Rather surprised no-one's mentioned 'Life Force' yet...? Oh well... ;)
At least Life Force had some ...aah interesting shots of Matilda May.
I've never noticed. I guess I'll have to pop the Blu Ray in and watch it again. Maybe two or three times. Just to see what you're going on about. You know, for science.
 
Rather surprised no-one's mentioned 'Life Force' yet...? Oh well... ;)

With Matilda May allergical to any sort of clothing, and hotter than the surface of any star. The aliens could have used her to power a Kadarshev IV civilization.
 

And what a relevant idea to shot an Alien movie in Buda... pest.
 
"Amplified and mixed with other data to hear a black hole". Mixed with existing audio data and amplified could mean we are listening to a distorterd recording of a "mid stream" flow. They are literally removing the non lemony scented liquid.
 
War of the Worlds (UK serie) 2019 and also The war of the worlds (FR serie) 2019. I would say that it is characteristic of works shaped by giants. They never lose their greatness
Are either of those any good? I started watching one of them (don't recall which) and it seemed to have promise.
 
The Thing - 1982. (The 2011 was okay but could have been so much better had they gone with the practical effects they built instead of CGI trash.)
 
Oh and the flying wing now called a B2 still drops the bomb..
Also made by Northrop, no less!
A Footfall Movie adaptation is needed by Christopher Nolan or James Cameron ...
Niven and Pournelle's politics (they are/were well to the right) would cause the project not to be greenlit, and Cameron these days wouldn't touch it with a barge pole, as his Avatar universe is openly misanthropic and Footfall is about the triumph of humanity.

Nolan could do it justice, but again, getting it started (and filmed as written) would be difficult.

The novel is so long, it might better be served up on a streaming platform than in the cinemas. As with Dune, it's difficult to do it justice with a cinematic release - to the point where even Denis Villeneuve gave up and decided to make Dune as two movies.

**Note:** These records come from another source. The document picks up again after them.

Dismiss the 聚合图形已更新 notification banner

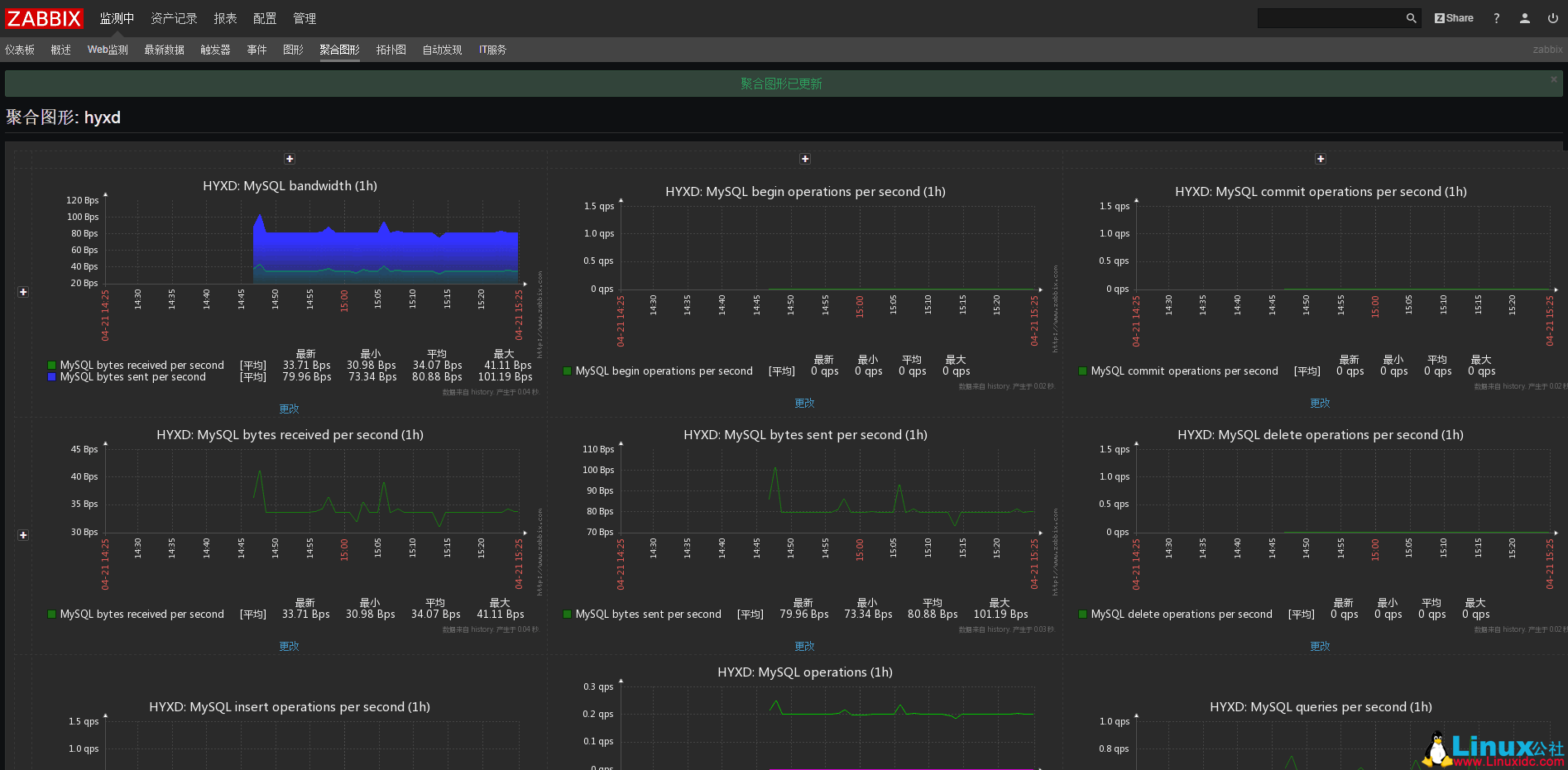pos(1553,79)
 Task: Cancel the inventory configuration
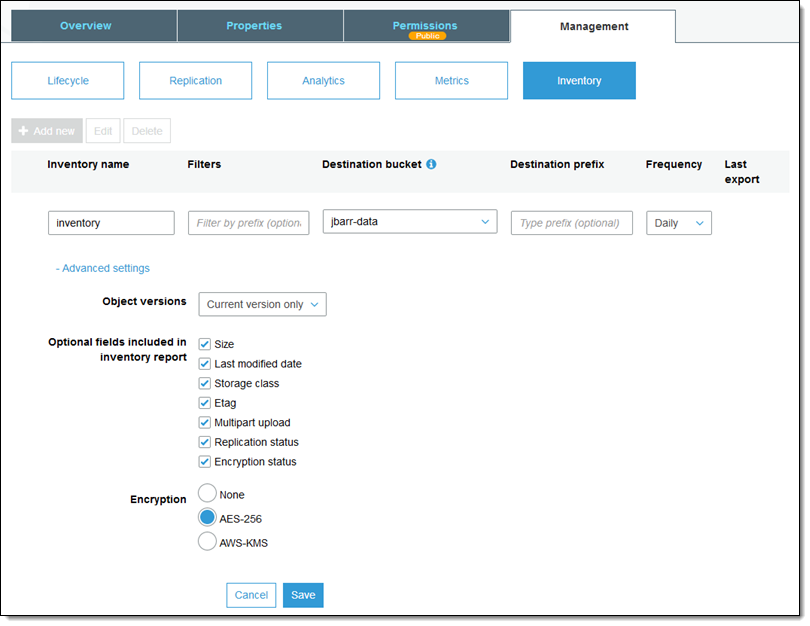pos(251,595)
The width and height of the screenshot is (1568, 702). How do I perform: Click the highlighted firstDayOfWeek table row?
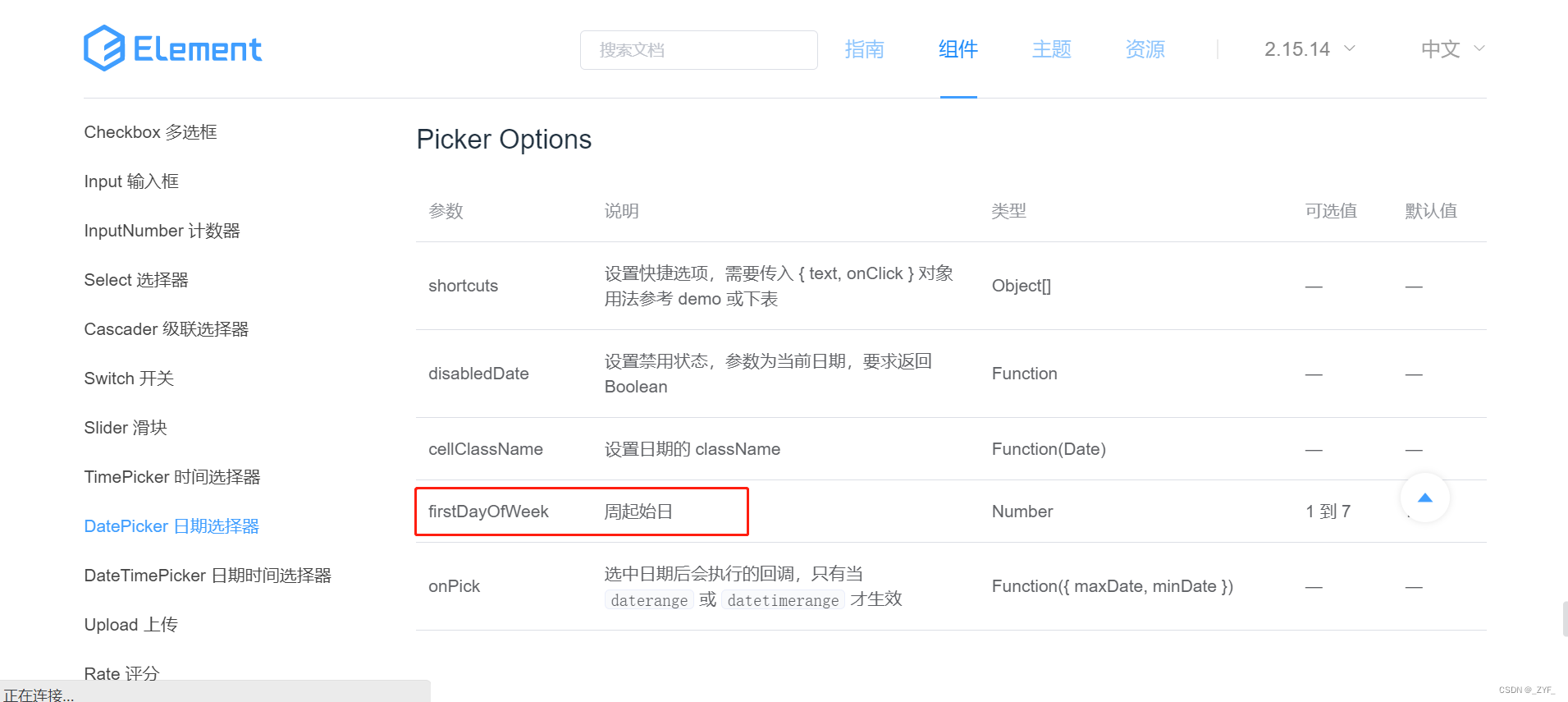[x=581, y=511]
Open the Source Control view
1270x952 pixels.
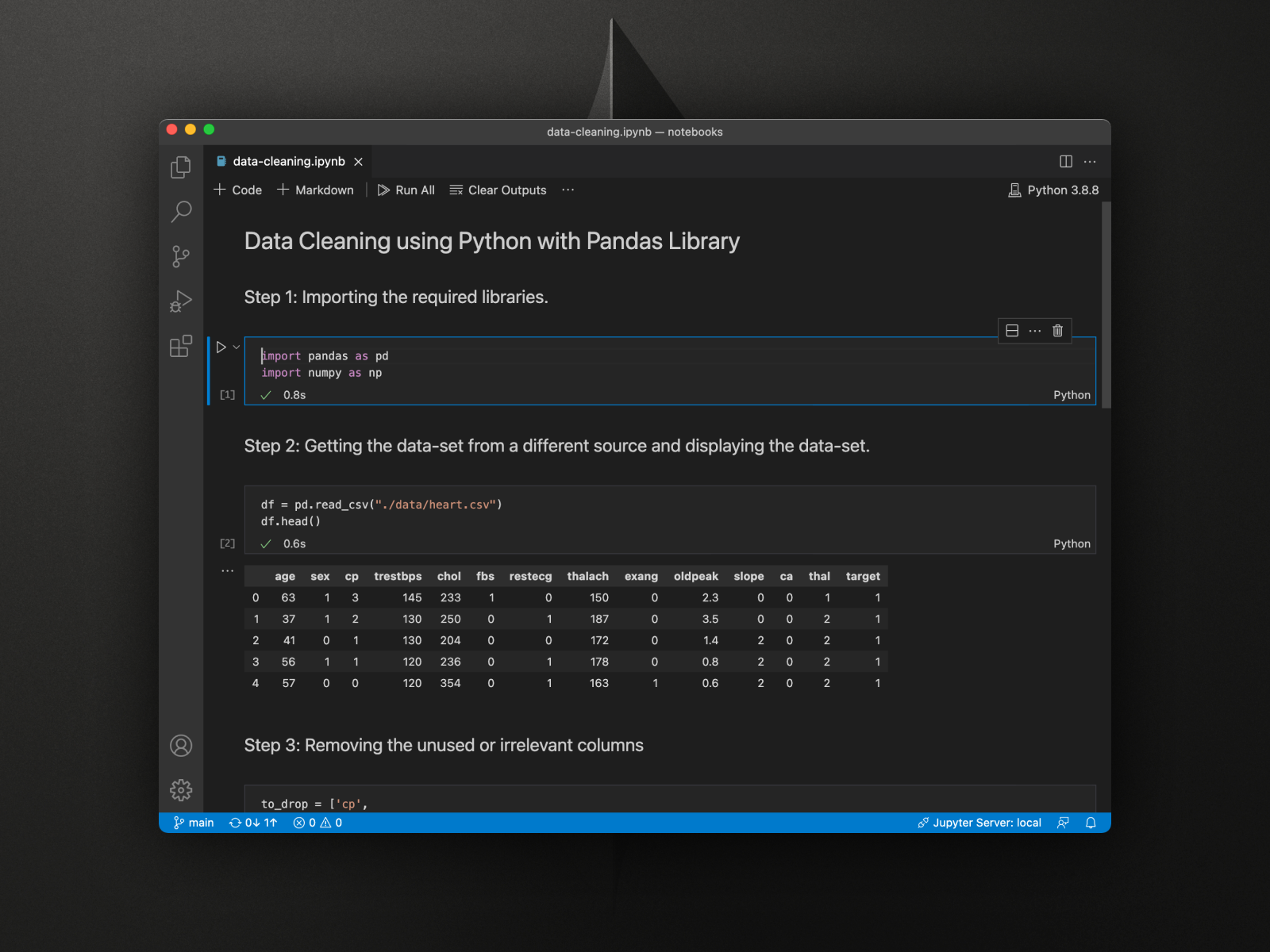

If we can do just one Niven-Pournelle opus, I would vote for the more cerebral "Mote in God's Eye" - but that's possibly even MORE problematic for today's Hollywood.
 
War of the Worlds (UK serie) 2019 and also The war of the worlds (FR serie) 2019. I would say that it is characteristic of works shaped by giants. They never lose their greatness
Are either of those any good? I started watching one of them (don't recall which) and it seemed to have promise.
Your mileage may vary.

The British one stayed relatively loyal to the basic plot and setting. It's closely analogous, rather than a direct adaptation, particularly later on where there are situations that are similar to but not the same as some in the novel. Some people criticised it for being woke, but that ignores Wells' own writings on women's rights in his other (later) fiction and nonfiction. The narrator of the novel is a journalist who spends words speculating and explaining but that would have made a visual adaptation too talky, so the theme of a struggle between biospheres, NOT armies is implied visually. There are nice touches like the 'areformed' landscape and the tripods apparently being grown in a quasi-crystalline process in the soil under the landing sites (bits are still flaking off them while they're walking around).

The French one really only shares the title. It's set in the present day and is mostly an extended version of the Black Mirror episode 'Metal Head' until it runs off into its own absurd mythology that has nothing to do with Wells. I gave up on it about then. Up to that point it's pretty gripping.

There've been various written 'sequels' (Edison's Conquest of Mars etc.). Christopher Priest's The Space Machine (which ropes in The Time Machine) and Stephen Baxter's The Massacre of Mankind are inventive and filled with ideas (Baxter's tends to be overstuffed at the expense of coherence).